DigitalGlobe Simulates Complete Satellite-to-Ground Communications Systems
- Simulation speed increased tenfold
- Distortion effects included in simulation
- Data rate increased by 50%
The WorldView-3 satellite from DigitalGlobe, now Maxar Technologies, is the industry’s first multipayload, superspectral, high-resolution commercial satellite. WorldView-3 is capable of imaging up to 680,000 square kilometers per day with a 31 cm panchromatic resolution.
To deliver all this imagery data back to Earth, DigitalGlobe satellites require communications systems that are both fast and reliable. DigitalGlobe engineers model and simulate these systems in Simulink® to gauge bit-error rates (BER) and identify opportunities for improving performance.
“If we have an uncorrectable bit error in our image data, we have to resend the image file, which is costly,” says Skip Cubbedge, aerospace engineer at DigitalGlobe. “Our Simulink simulations enable us to see exactly how hard we can push our systems to maintain both a maximum data rate and an essentially perfect link.”
DigitalGlobe communications systems operate in the X-Band between 8.025 and 8.040 GHz, which is adjacent to the frequency band used by the Deep Space Network (DSN). To avoid interfering with DSN signals, DigitalGlobe engineers had to meet stringent out-of-band emissions and power requirements, even as they sought to increase their downlink data rate from 800 Mbps to 1200 Mbps for WorldView-3.
The team needed to implement filters with steep edges, but such filters can distort the signal. Further, as they moved from QPSK to an 8-PSK modulation scheme, they needed to accurately model cross-polarization interference to ensure there was enough link margin for the system to operate reliably.
In the past, DigitalGlobe engineers working on similar projects used an off-the-shelf software package for communications systems modeling. With this package, BER simulations could take weeks, and licensing costs were high.

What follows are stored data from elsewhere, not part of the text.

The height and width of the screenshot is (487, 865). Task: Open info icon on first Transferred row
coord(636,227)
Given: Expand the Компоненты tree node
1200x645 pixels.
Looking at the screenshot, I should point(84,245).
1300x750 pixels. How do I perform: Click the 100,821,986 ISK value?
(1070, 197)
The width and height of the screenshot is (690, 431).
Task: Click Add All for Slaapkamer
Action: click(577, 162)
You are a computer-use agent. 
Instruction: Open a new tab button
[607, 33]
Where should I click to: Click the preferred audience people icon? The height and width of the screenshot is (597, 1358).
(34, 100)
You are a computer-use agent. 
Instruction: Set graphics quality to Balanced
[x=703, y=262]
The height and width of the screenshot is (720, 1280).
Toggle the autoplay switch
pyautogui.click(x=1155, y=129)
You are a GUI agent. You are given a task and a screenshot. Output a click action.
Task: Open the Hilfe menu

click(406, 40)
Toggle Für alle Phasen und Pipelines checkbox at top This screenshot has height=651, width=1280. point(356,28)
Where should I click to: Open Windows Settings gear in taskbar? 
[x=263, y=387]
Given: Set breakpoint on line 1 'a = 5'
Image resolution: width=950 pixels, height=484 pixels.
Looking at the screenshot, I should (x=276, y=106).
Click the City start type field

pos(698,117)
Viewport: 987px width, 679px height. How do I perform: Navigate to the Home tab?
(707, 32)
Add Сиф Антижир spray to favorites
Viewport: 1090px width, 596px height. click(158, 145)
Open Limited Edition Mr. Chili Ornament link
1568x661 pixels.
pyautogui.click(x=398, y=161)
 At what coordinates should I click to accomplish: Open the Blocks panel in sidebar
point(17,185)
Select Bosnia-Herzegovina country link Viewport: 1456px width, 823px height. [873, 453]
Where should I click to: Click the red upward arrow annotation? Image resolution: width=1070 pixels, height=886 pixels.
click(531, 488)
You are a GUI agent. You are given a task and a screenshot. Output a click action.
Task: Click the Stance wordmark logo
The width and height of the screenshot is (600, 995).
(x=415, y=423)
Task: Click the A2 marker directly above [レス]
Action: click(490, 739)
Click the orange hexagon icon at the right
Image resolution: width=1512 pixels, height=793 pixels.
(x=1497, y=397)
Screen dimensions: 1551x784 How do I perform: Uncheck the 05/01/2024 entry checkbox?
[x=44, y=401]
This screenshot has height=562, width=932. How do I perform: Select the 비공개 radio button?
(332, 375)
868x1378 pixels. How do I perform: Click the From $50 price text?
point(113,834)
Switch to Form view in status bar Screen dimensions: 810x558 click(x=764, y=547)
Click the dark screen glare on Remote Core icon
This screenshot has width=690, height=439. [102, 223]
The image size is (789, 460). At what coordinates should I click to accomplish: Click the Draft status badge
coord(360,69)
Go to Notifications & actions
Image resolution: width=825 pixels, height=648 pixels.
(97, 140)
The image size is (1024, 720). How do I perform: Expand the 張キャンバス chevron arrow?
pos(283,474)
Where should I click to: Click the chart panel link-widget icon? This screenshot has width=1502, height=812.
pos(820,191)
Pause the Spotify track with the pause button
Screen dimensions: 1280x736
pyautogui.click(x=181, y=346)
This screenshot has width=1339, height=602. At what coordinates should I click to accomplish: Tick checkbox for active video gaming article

DigitalGlobe sought a less expensive alternative that would be faster and easier to use.
DigitalGlobe engineers modeled the complete communications system for their newest satellite in Simulink and performed extensive simulations to ensure reliable performance at 1200 Mbps data rates.
The end-to-end Simulink model included an amplifier, an 8-PSK modulator and demodulator, an encoder and decoder, filters, equalizers, and the space-to-ground channel, modeled as additive white Gaussian noise.
The encoding and decoding components were modeled using Reed-Solomon encoding and decoding blocks from Communications Toolbox™.
The engineers used Communications Toolbox to model the receiver’s adaptive equalizers using an LMS algorithm running in decision-directed mode.
They used the Filter Design and Analysis app in Signal Processing Toolbox™ to design and calibrate the system’s Butterworth filter. They modeled the amplifier and other RF components using RF Blockset™ and RF Toolbox™. They used the models to evaluate how RF effects affected baseband data rates. The models also enable them to trade off filter bandwidths with equalizer complexity.
To verify that the system had a bit-error rate of less than 10-6, they ran simulations in Simulink in which 10 million bits were transmitted. Additional simulations were used to analyze effects due to distortion, the environment, and the satellite’s elevation.
Using DSP System Toolbox™ and Communications Toolbox, the team conducted spectral analysis, and produced eye diagrams, vector scatter plots, and constellation plots to visualize simulation results and analyze system behavior.
DigitalGlobe has completed development of the communications system for WorldView-3, achieving the target data rate of 1200 Mbps. The team is currently using Simulink to model and simulate the WorldView-4 communications system.
Simulation speed increased tenfold. “For simulations, Simulink is 10 times faster than the communications systems modeling package we used previously,” says Cubbedge. “Plus, Simulink models are much easier to instrument, so we can quickly see carrier phase offset, bit synchronization, or any other detail as the simulation runs.”
Distortion effects included in simulation. “Simulations with our previous software took so long—days for a single data point—that I could never gauge the effects of distortion,” says Cubbedge. “With Simulink, for the first time I can see past the noise effect and understand how distortion is affecting the link.”
Data rate increased by 50%. “Using the same antenna hardware we had used for data rates of 800 Mbps on earlier satellites, we built a communications system capable of 1200 Mbps,” Cubbedge says. “We have confidence in the system because of our simulations in Simulink. Without those simulations it would be impossible for me to show management that the system is going to work.”